In the midst of all the polemics over the 2010 rules and new teams, little has been heard from Cosworth, who will be supplying the engines for all three new teams.
But there are a lot of questions around Cosworth which need answering. Are they up to speed? Will the engines be reliable and competitive, seeing as they have not been in F1 since 2006? Have they got enough people? There have also been suggestions that having a Cosworth contract was an unspoken condition of getting an entry, so how does Cosworth feel about the way the entry process was handled?
I spoke this morning to Tim Routsis, chief executive of Cosworth and put these and other questions to him.
Cosworth has diversified since leaving F1 in 2006 to the point that none of its turnover is derived from motor sport. They have moved into aerospace and after-market automotive work. Given Cosworth’s proud history in F1 it makes no sense for them to come back now and be uncompetitive. Frank Williams implied recently that he thought they would be. He felt that the manufacturer engines today were a big step ahead of the Cosworth he used in 2006 and on which the 2010 engine will be based.

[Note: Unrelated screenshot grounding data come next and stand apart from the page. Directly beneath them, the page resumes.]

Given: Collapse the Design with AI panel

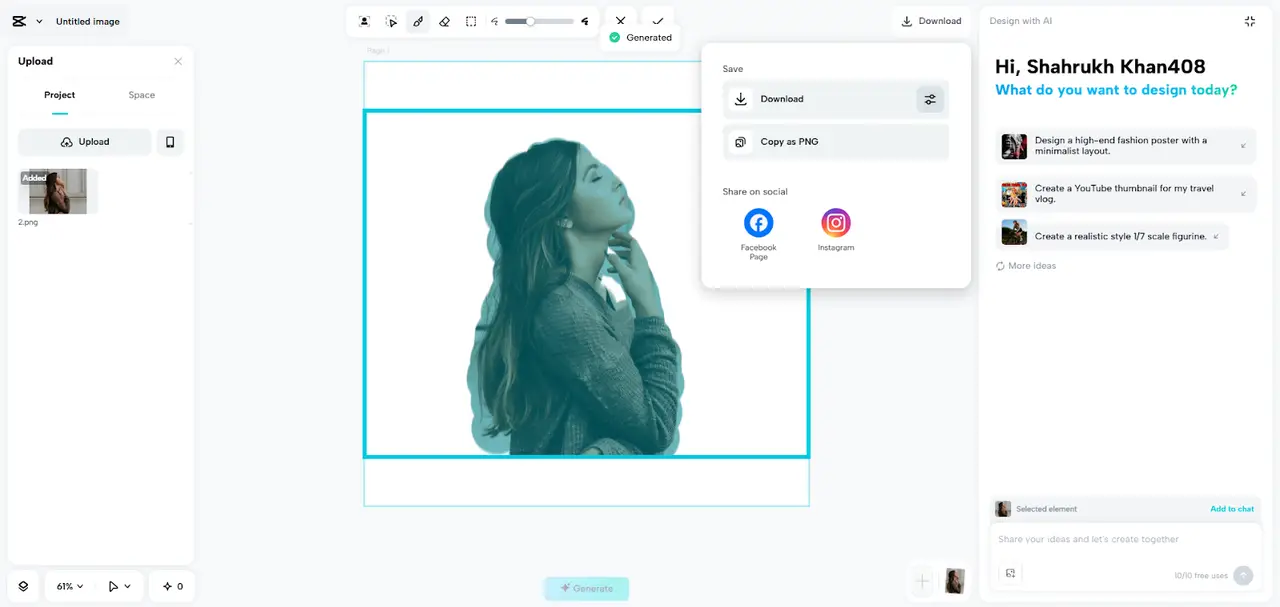Looking at the screenshot, I should [x=1249, y=21].
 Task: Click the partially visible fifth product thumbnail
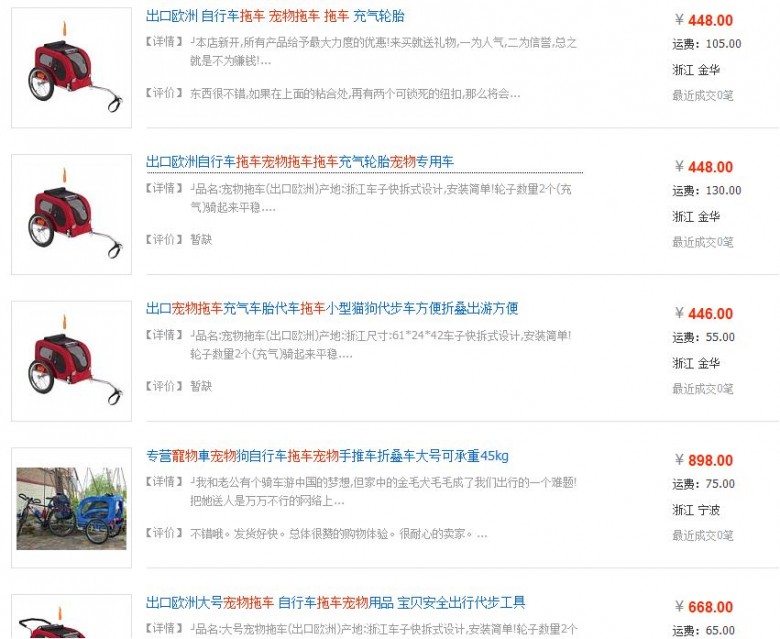(72, 616)
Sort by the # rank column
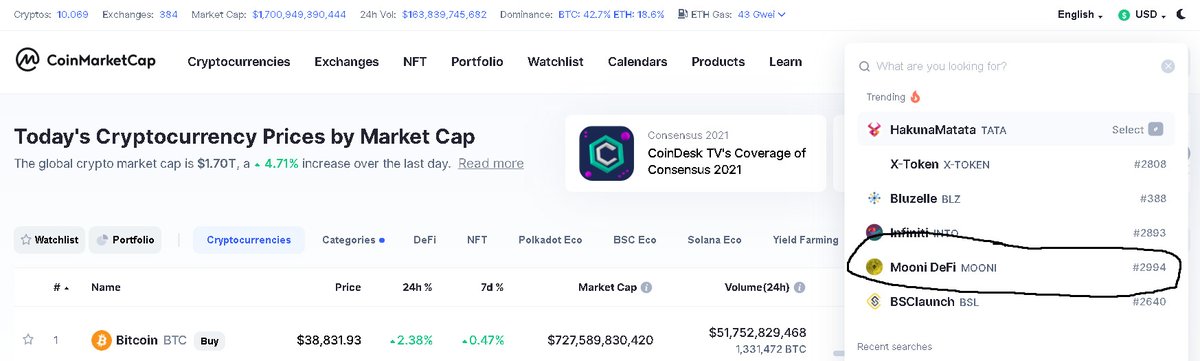 coord(61,288)
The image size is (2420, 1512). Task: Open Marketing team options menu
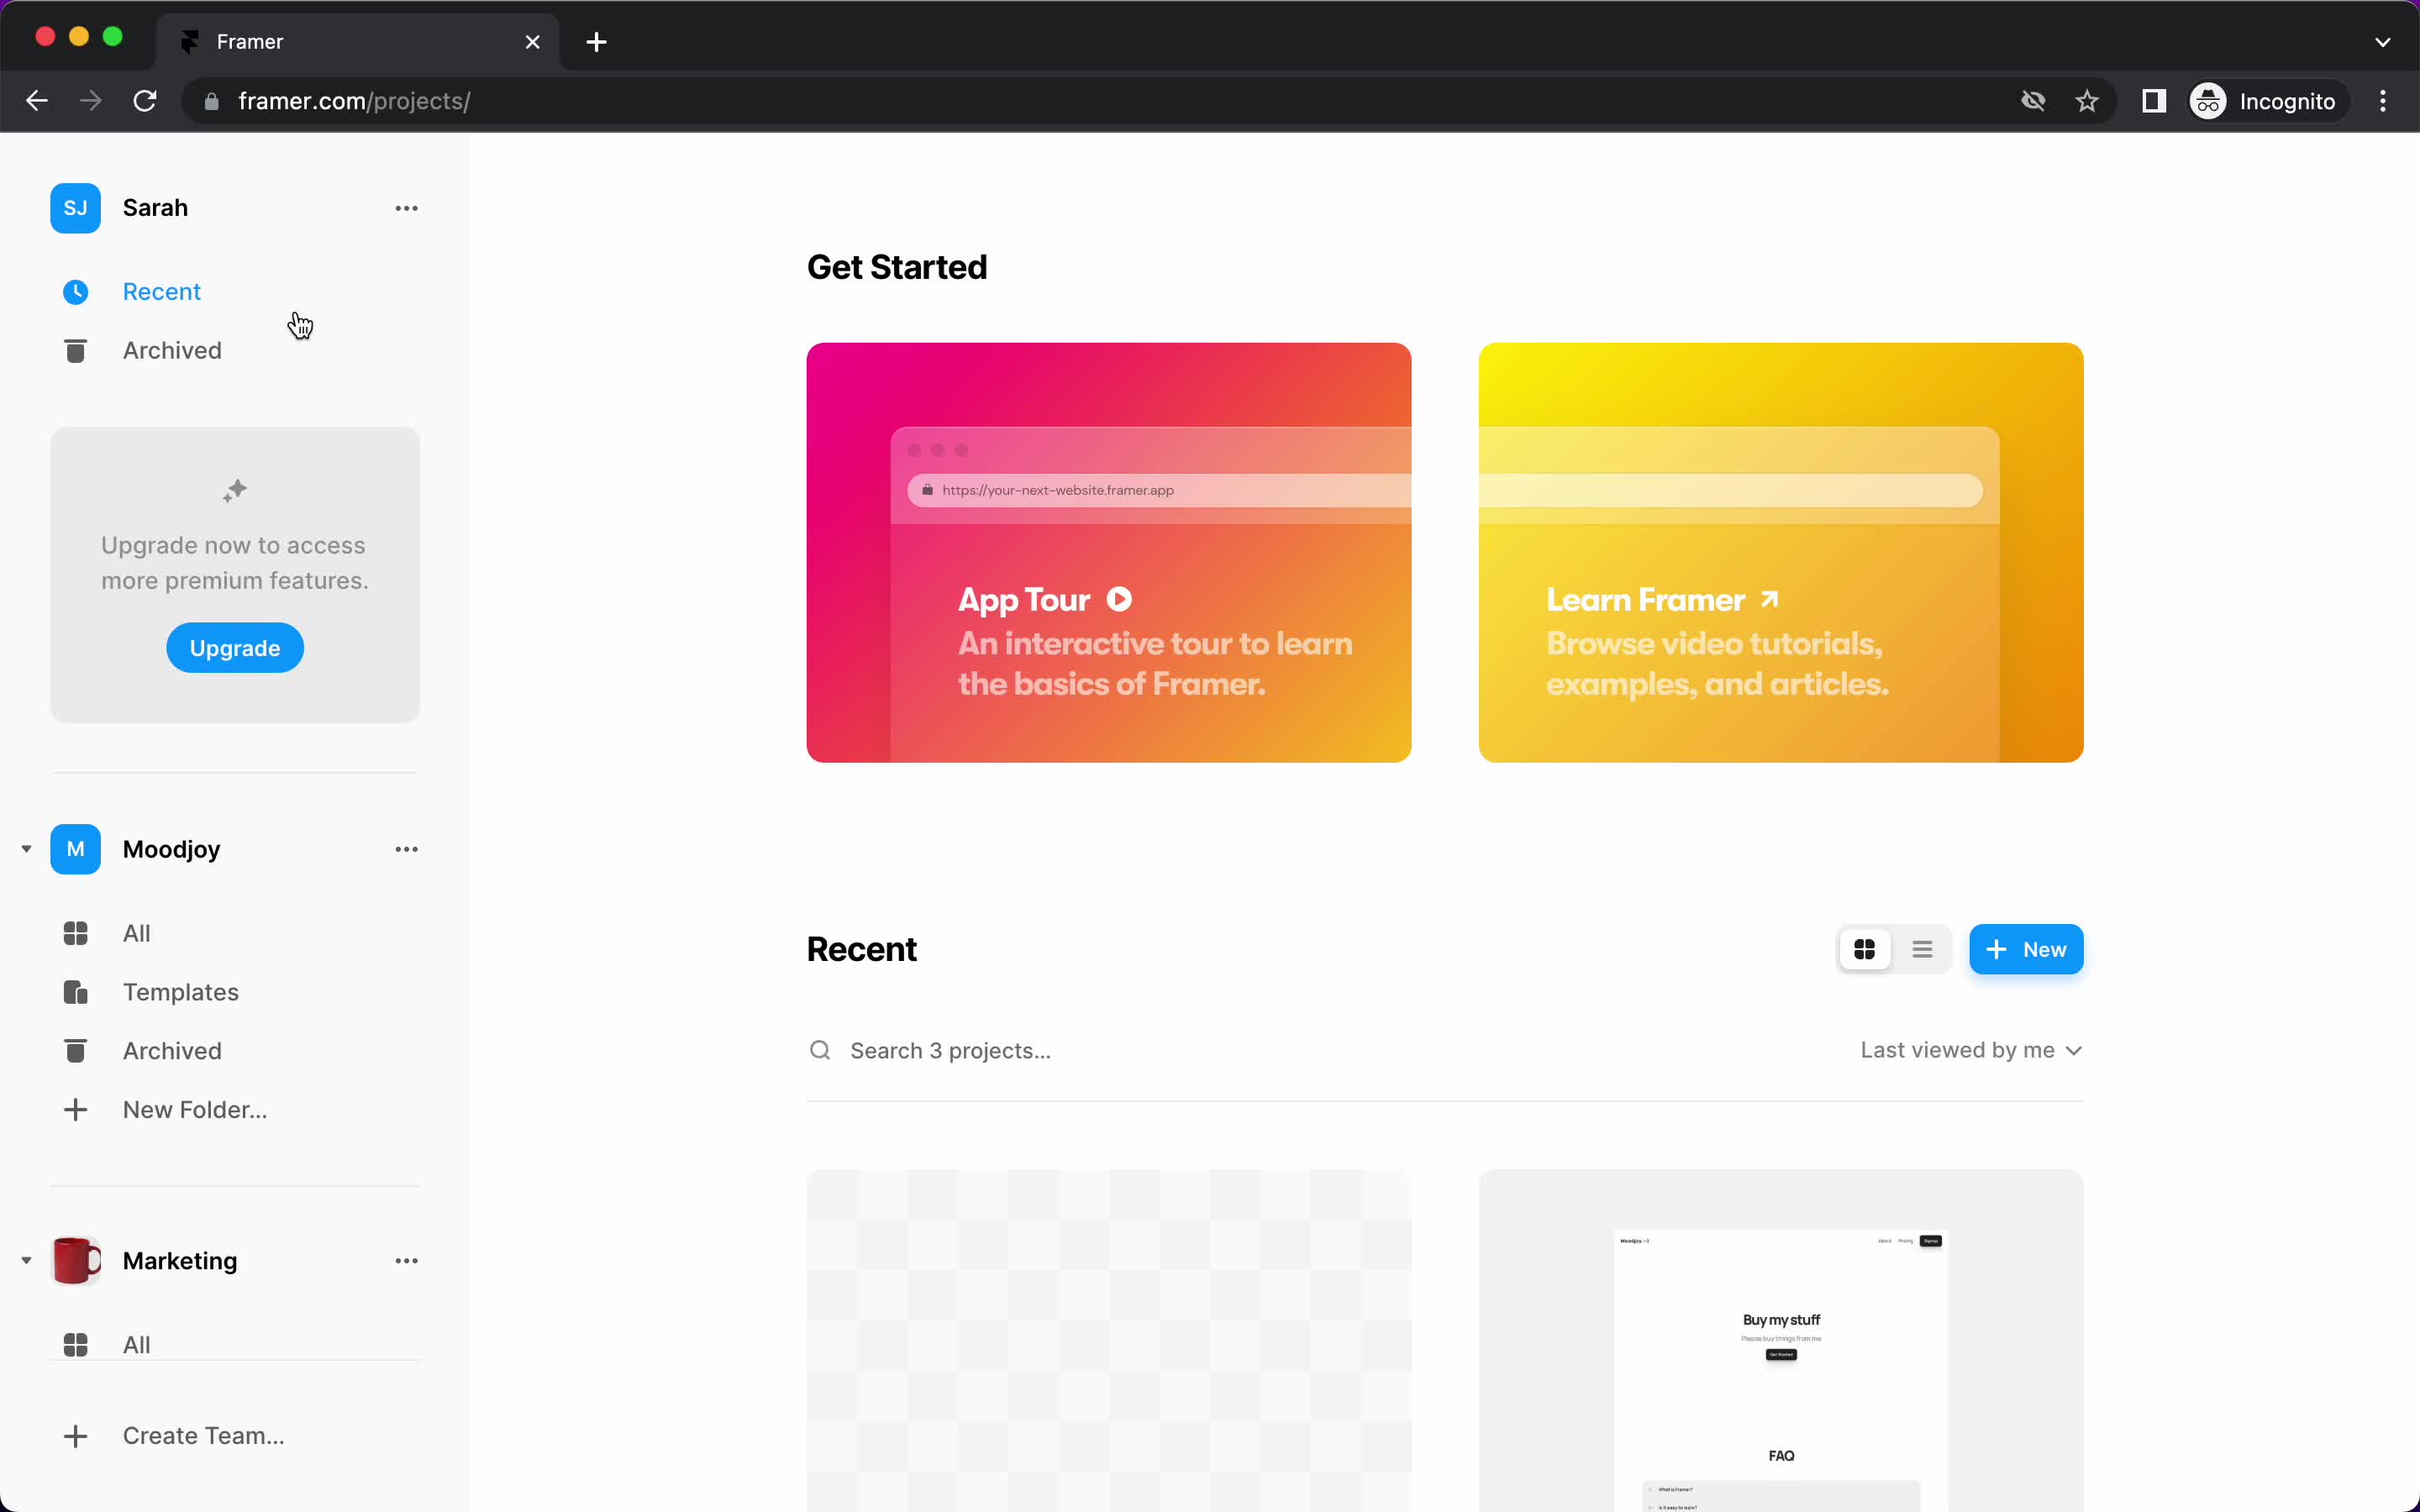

Routsis says that his team has already carried out a test, which proves that the Cosworth engine will be competitive next season,
“There is no doubt that the teams have made some epically big strides over the last few years in terms of engine reliability, ” he says. “The two things that really matter are that we provide a reliable and competitive engine.
“We realised that there was no future for anybody if we rocked up with an uncompetitive engine. We wanted to verify that what we had made sense. So what we did was produce a complex model of the engine’s performance as it will be in 2010 and gave it to a third party agency with the largest body of data. We asked the question, ‘If you were to take all the results this year of the top three teams and substitute this engine into their cars, would it have affected the outcome of any of the races?’ Because that’s the ultimate measure of the competitiveness of the engine.
“The result that came back was that if the engine we are proposing for next year had been in any of the winning cars, the winning car would have still won. If it had been in any of the second place cars they would still have been second, or in one or two cases, would have won.”
From what I’ve heard about engines this year, one of those instances may have been Toyota’s second place in Bahrain. The Toyota engine is not believed to be on the same level as the Mercedes.
What helps Cosworth quite a bit is that because it has been outside F1, it is free to optimise its engine for the current regulations of 18,000 rpm maximum. It was originally built for the 20,000 rpm rules of 2006, but has undergone substantial internal changes. The existing engines have all been retuned from the old 19,000rpm rules, with tight restrictions on areas they could work on, restrictions which don’t apply to Cosworth.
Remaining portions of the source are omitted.